The cross was the visible side of an invisible power. The cross is the strategy which Jesus used to capture us and change us: if we would be willing to receive it.
The cross held the invisible power to crack the barriers of
this universe, in order to create it new. The cross would make heaven and earth
(the home places of angels and humans into new places. The cross would bring
heaven and earth together into one place where the Father, and the Son, and the
Spirit would dwell with all his creatures.
The cross holds the invisible power to tell us we are loved
and there will be no more tragedies, no more sorrows, no more griefs. The cross
is the power that fights our enemies: fear, hatred, discouragement, sin.
The Lord’s
gifts to his people are often visible signs of an invisible power and grace.
They look like one thing to our eyes of flesh and blood. They are a completely
different reality, spiritually.
When we sing and pray and listen to God word read and
preached, the grey carpet in this room turns into holy ground. But you’ve also
got holy ground at home and, next door, your neighbor’s floors are holy ground:
or they can be.
Quiet, with your heads bowed, and with your hands folded or
raised, aliens from another planet might not suspect what to make of you when
you pray, but the invisible reality is that you are standing around God’s
throne singing thanks for God’s answers to your prayers.
The Lord’s Supper looks like bread and juice, the invisible
reality is that Jesus is feeding us with himself: with all that he is and with
all that he has done for us.
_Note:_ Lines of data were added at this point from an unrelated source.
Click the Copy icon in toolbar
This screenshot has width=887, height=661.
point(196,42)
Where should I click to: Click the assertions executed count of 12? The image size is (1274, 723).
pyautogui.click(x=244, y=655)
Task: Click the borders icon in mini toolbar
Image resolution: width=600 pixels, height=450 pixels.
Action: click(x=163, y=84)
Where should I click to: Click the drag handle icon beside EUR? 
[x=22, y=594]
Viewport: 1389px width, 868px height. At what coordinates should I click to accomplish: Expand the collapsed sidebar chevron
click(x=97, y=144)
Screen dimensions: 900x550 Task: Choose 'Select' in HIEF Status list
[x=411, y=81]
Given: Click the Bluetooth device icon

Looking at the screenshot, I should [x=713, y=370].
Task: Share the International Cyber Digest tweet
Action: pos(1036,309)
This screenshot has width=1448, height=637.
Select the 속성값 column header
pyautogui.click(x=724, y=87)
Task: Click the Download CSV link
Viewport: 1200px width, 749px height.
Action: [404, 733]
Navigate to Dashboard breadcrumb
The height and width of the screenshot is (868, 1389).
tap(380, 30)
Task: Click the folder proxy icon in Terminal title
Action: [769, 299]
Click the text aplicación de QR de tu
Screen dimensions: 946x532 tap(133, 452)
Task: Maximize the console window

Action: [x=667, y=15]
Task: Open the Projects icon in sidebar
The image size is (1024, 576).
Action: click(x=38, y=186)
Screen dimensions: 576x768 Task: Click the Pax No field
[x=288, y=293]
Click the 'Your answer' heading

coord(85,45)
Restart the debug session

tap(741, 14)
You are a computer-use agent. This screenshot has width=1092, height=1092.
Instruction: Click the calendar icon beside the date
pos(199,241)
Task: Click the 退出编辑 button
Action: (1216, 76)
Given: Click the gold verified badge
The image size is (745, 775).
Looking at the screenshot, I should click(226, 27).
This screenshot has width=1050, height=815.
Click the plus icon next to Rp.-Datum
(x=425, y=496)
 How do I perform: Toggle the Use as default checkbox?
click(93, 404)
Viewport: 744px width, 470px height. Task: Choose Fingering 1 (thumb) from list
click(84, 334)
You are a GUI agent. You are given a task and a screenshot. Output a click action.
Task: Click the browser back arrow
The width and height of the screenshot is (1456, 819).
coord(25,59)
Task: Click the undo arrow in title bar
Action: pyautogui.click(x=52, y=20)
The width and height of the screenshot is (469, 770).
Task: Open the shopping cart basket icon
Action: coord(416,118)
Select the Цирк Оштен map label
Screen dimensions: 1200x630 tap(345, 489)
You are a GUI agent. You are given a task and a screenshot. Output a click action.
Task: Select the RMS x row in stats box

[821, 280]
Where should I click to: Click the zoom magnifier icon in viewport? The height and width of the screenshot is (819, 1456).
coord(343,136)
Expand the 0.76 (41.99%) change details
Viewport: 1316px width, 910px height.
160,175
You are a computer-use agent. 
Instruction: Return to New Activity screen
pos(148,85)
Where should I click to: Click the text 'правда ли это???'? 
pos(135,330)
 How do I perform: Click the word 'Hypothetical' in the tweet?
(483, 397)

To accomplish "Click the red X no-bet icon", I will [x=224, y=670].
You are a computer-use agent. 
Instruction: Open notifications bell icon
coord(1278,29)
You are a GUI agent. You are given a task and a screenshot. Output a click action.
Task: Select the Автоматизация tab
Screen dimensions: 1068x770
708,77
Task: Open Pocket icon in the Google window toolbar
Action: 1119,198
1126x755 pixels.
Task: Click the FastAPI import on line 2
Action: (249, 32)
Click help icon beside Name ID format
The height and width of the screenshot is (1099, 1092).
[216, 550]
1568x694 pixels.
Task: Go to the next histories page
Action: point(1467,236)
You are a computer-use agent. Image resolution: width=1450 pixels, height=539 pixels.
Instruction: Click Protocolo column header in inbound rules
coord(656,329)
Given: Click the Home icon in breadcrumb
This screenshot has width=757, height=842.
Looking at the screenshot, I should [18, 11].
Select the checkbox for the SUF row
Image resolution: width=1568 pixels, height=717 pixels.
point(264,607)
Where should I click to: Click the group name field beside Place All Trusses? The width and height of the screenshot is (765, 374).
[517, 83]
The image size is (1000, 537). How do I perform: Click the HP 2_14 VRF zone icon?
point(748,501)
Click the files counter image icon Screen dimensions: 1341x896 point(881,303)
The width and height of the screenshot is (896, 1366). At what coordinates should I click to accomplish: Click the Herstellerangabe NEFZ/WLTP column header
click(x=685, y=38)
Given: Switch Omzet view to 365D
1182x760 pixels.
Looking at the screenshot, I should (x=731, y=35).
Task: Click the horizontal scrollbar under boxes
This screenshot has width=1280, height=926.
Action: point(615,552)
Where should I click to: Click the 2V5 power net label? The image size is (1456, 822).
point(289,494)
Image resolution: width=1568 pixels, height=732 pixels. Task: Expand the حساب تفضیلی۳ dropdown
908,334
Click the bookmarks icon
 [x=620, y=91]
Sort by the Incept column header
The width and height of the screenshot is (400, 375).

It’s a heavenly feast served with unending
pitchers of wine.
The water of baptism looks like whatever flows from your
faucet or whatever you swim in at the river. The invisible reality is that it
is much more like the river of life that flows from the throne of God in the
new Jerusalem come down from heaven.
The stories of Elisha and the chariots, and Jesus and the
transfiguration sound like miracles, and maybe they are, only they are the rare
opportunities that come and allow us to see the real rules of the universe
behind the visible, measurable reality that we take for granted. Miracles don’t
break the rules of nature. Miracle obey the simple rules of the part of nature
we usually don’t see, even though that reality surrounds us all the time and
never goes away.
Every human being on this earth is the same kind of
miracle. All the human beings who have ever lived, or those who ever will live,
have the potential to be more than they appear to be. Even now they may be
resisting, or they may be in the process of becoming, like the riders of those
fiery chariots. Even more, they may be resisting, or struggling, or in the
process of becoming, like our Lord Jesus when his friends could see him shining
like tender, loving lightening.
Everyone you know is made to shine, and you are the ones
who know the truth. You are the ones who can go to others in your God-given
light and be just a little part of a whole choir of light with which the Lord
surrounds each and every unknowing, unsuspecting person around you.
You can be God’s gift and serve God’s purpose to make that
invisible light and power to come on for them forever. Let’s think and pray to
find the ways to work and to live it, and the ways to speak and to share it,
that God in his grace can use to make that invisible world visible in this one.
Everyone is made to shine. I hope to be in that choir of light!